» **Document extract**:
Last night was the 50th iteration of the Bowling-for-soup-er cup of the Yankeedoodle handegg tournament. If that made sense to you then Congratulations! You have an appalling sense of humour as well.
Of course, the Superbowl is the biggest television event of the year, and so outside of the actual sport, movie studio marketing departments clamour to get their trailers shoved into everyone’s intensely focused eyeballs. As a result, there’s a bidding war, and these trailers are always obscenely expensive. Because I don’t give a shit about sport, but do care a lot about film, I’ve decided to collect all the trailers into one, handy place, and provide my own pithy analysis. Be sure to stay tuned until the end where I crown one of the trailers as my winner of the event, and of course feel free to tell me how wrong and unreasonable I am in the comments.
Without further ado, here they are, in alphabetical order:
10 Cloverfield Lane
Josh Campbell, Matthew Stuecken & Damien Chazelle
Mary Elizabeth Winstead, John Goodman & John Gallagher Jr.

» **Data**:
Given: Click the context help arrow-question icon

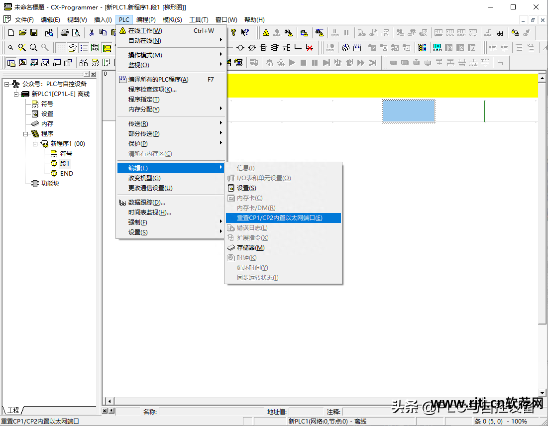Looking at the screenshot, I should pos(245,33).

...

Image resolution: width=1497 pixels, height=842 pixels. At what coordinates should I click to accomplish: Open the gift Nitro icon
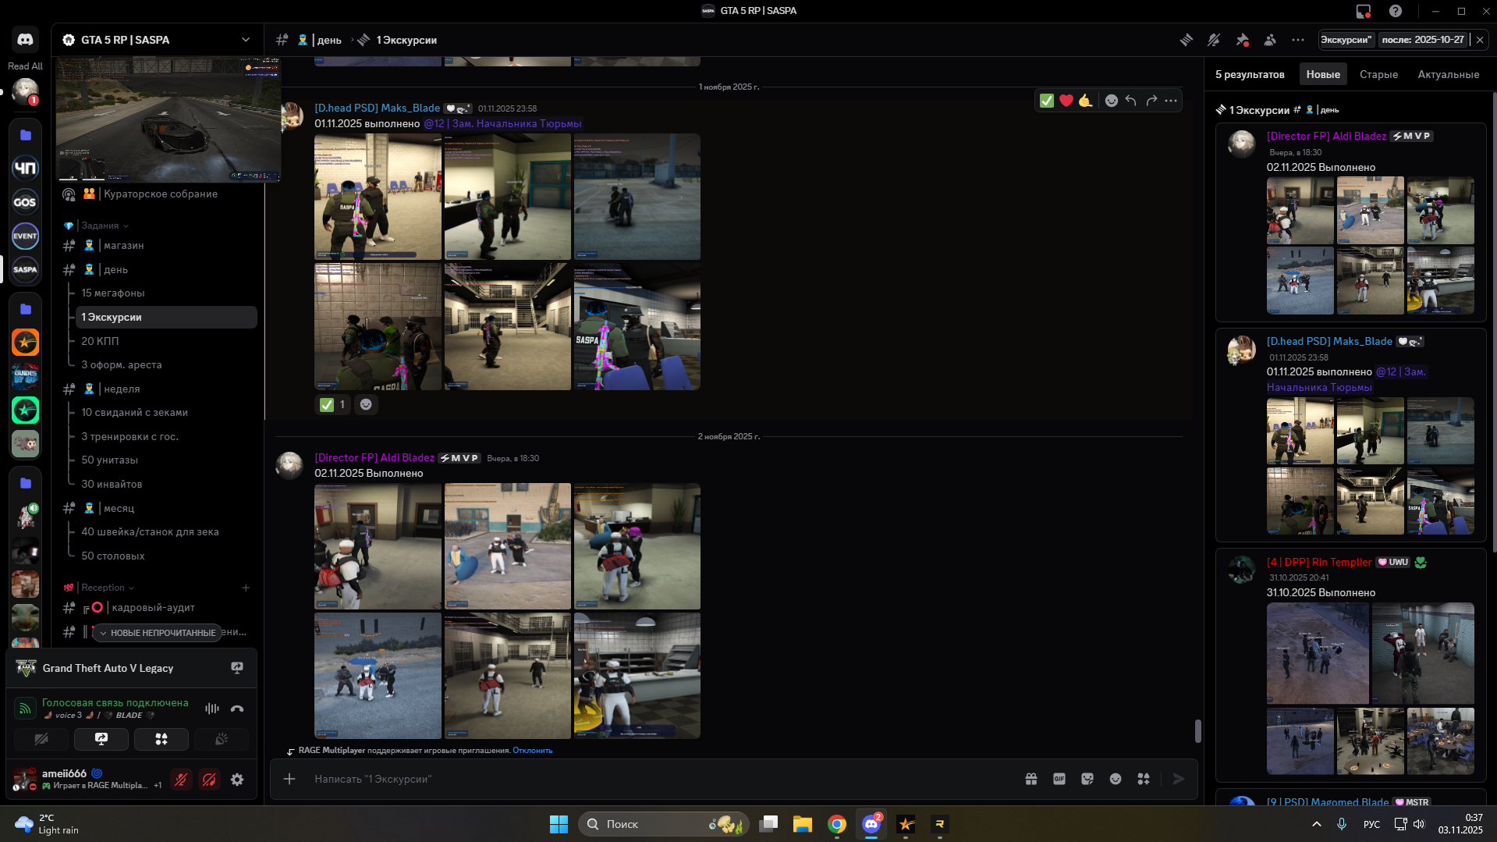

» **Directive 1**:
From the Super Bowl trailer post, transcribe the stretch from "Of course, the" through "in the comments.".
» **Directive 2**:
In what order does the Super Bowl trailer post present the trailers?

» **Result 1**:
Of course, the Superbowl is the biggest television event of the year, and so outside of the actual sport, movie studio marketing departments clamour to get their trailers shoved into everyone’s intensely focused eyeballs. As a result, there’s a bidding war, and these trailers are always obscenely expensive. Because I don’t give a shit about sport, but do care a lot about film, I’ve decided to collect all the trailers into one, handy place, and provide my own pithy analysis. Be sure to stay tuned until the end where I crown one of the trailers as my winner of the event, and of course feel free to tell me how wrong and unreasonable I am in the comments.

» **Result 2**:
In alphabetical order.